Collected data:
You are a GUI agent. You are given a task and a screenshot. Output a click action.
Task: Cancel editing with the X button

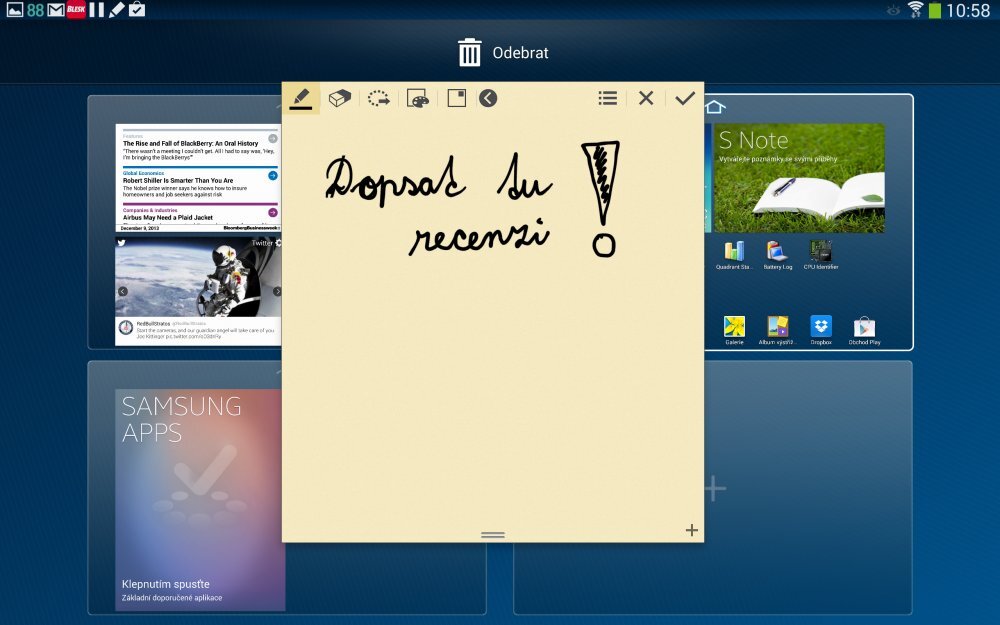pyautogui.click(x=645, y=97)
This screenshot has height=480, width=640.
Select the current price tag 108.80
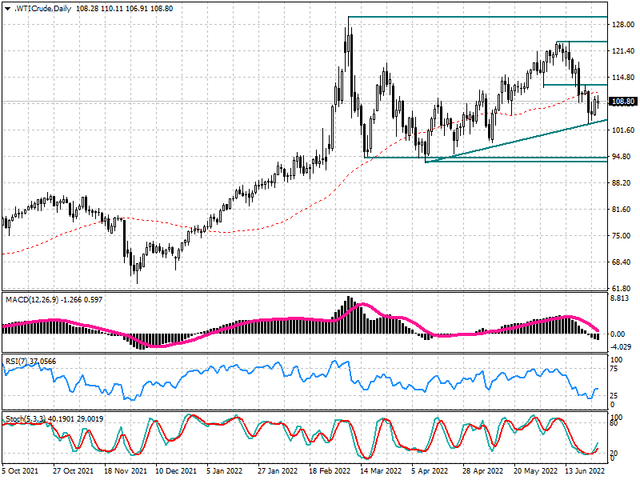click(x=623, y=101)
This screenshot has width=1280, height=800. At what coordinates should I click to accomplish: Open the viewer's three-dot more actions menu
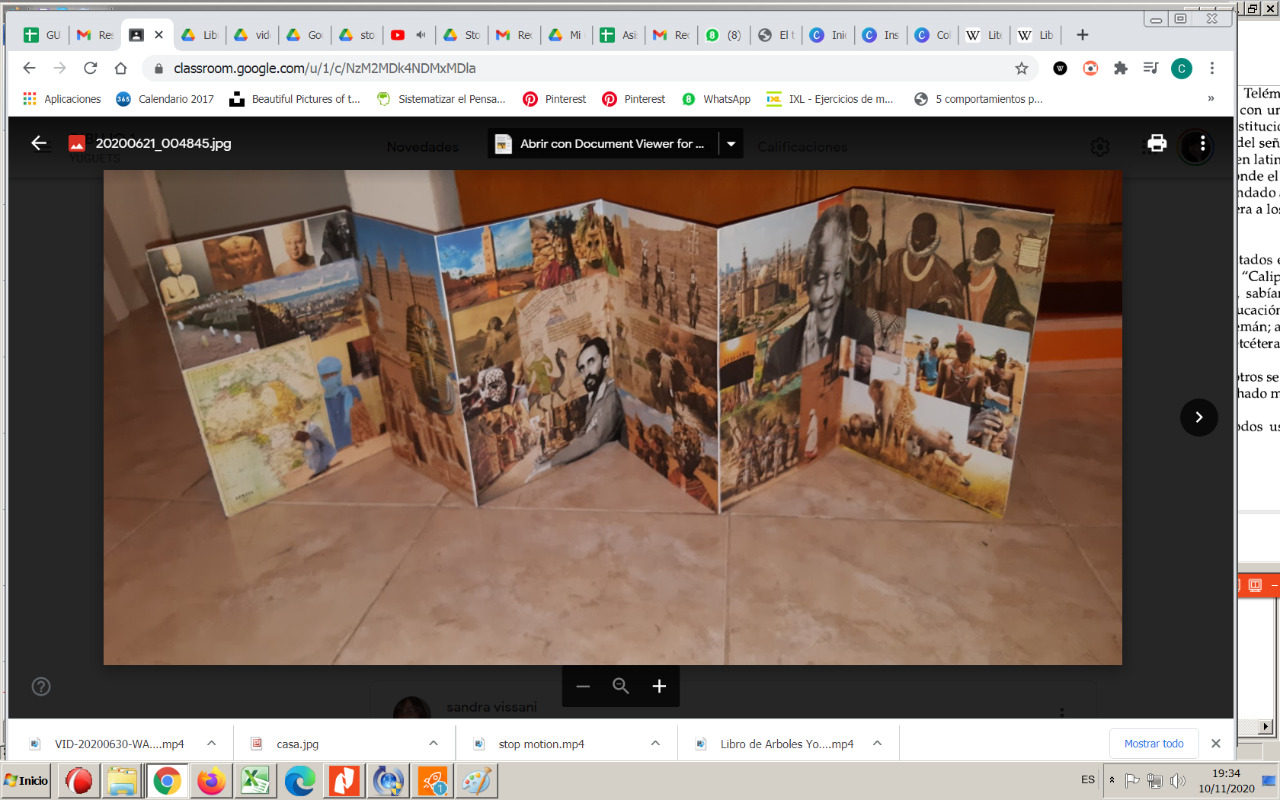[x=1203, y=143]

Required work: Could you set down, exactly as written, every line from the one with "This screenshot has width=1280, height=800." to the end of the data, both ends included? Leave out the pictures.

Output for this exercise:
This screenshot has width=1280, height=800. At what coordinates should I click to accomplish: Open the viewer's three-dot more actions menu
[x=1203, y=143]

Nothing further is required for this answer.